Deploy Tanzu Kubernetes Grid on VMC on AWS

Overview

The Tanzu Kubernetes Grid (TKG) solution enables you to create and manage Kubernetes clusters across multiple infrastructure providers such as VMware vSphere, AWS, and Microsoft Azure using the Kubernetes Cluster API.

TKG functions through the creation of a management Kubernetes cluster that houses the Cluster API. The Cluster API then interacts with the infrastructure provider to service workload Kubernetes cluster lifecycle requests.

Scope

This document describes the steps to deploy a TKG Management and Workload cluster and how to host a sample Kubernetes application in the workload cluster. The document also describes the communication that happens between the TKG components and the NSX Advanced Load Balancer to create Kubernetes objects.

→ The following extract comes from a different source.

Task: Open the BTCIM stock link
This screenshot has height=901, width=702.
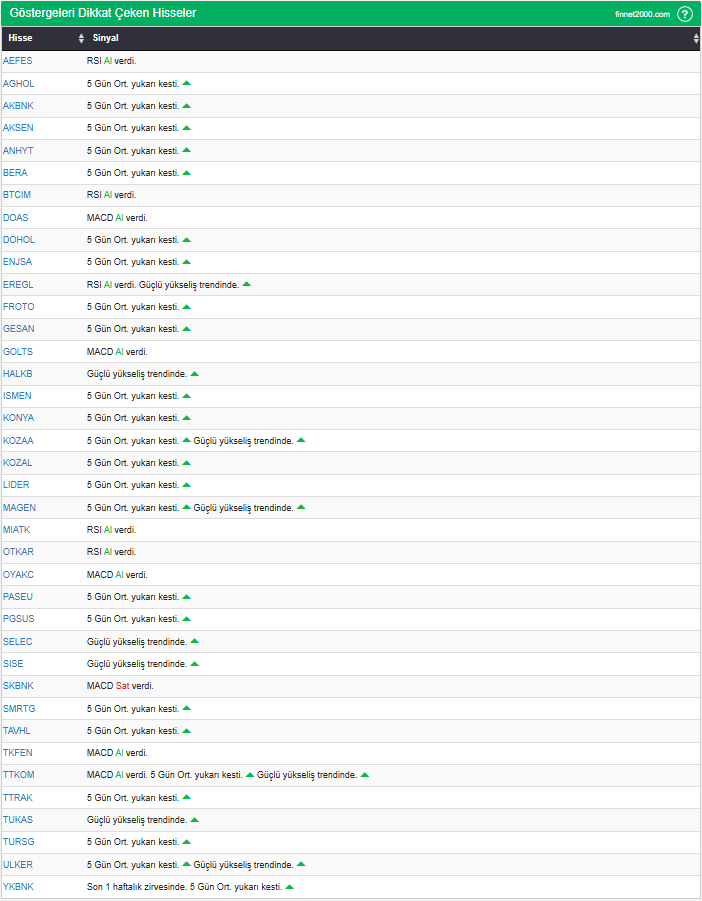Action: pyautogui.click(x=17, y=195)
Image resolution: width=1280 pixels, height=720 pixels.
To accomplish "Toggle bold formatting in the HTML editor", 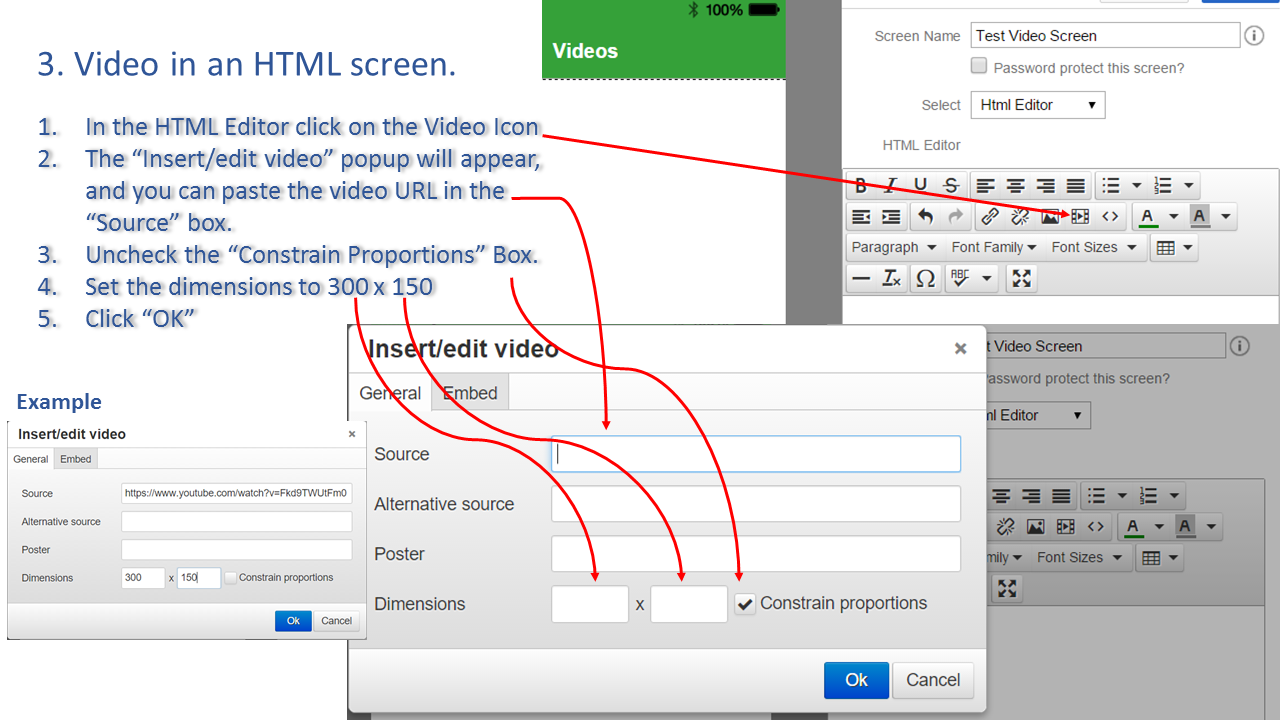I will pos(861,186).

Prerequisites and Considerations

The table below lists the use cases and deployment considerations for TKGm implementation in VMC.

Pre-requisites

SDDC is deployed in VMC and outbound access to vCenter is configured.
Segments for NSX ALB (Mgmt & VIP) are created.
NSX ALB Controllers and Service Engines are deployed and controllers’ initial configuration is completed. Please refer to this article to understand how NSX ALB is deployed and configured in VMC on AWS.
The bootstrap environment is ready. Please refer to the TKG intro guide for instructions to setup a bootstrapper machine.

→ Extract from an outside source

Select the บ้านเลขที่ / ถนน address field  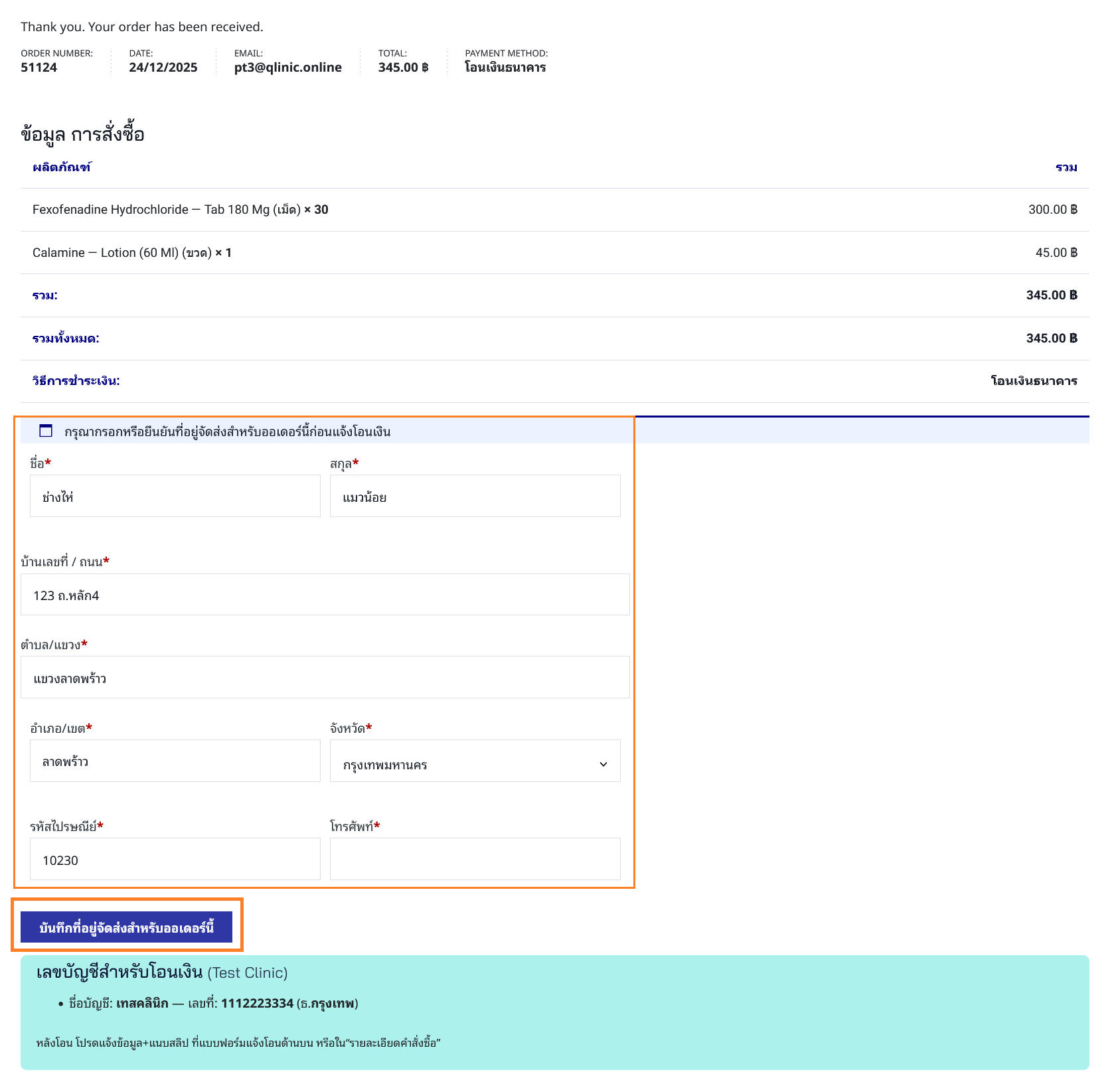click(325, 595)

General Considerations/Recommendations

Deploy TKG management cluster and workload cluster on separate logical segments.
For network isolation, it is recommended to create new segments for each TKG workload cluster.
Ensure that the IP address that you will be using as cluster IP when deploying mgmt/workload cluster is excluded from the DHCP range configured on the network.
Ensure that the network where the TKG bootstrapper VM is connected can reach the TKG-Management & TKG-Workload network.
Create a dedicated folder and resource pools for the TKG Management VM’s and TKG workload VM’s for logical separation.
Deploy Service Engines VM's in Single-Arm mode.
Create Service Engine groups per workload cluster and deploy the corresponding Service Engine in the Service Engine group.

Deployment Requirements

Network requirements

Create 2 DHCP-enabled logical segments, (one for the TKG Management and one for the TKG Workload) in your SDDC. Make sure that the new subnet CIDR does not overlap with the existing segments.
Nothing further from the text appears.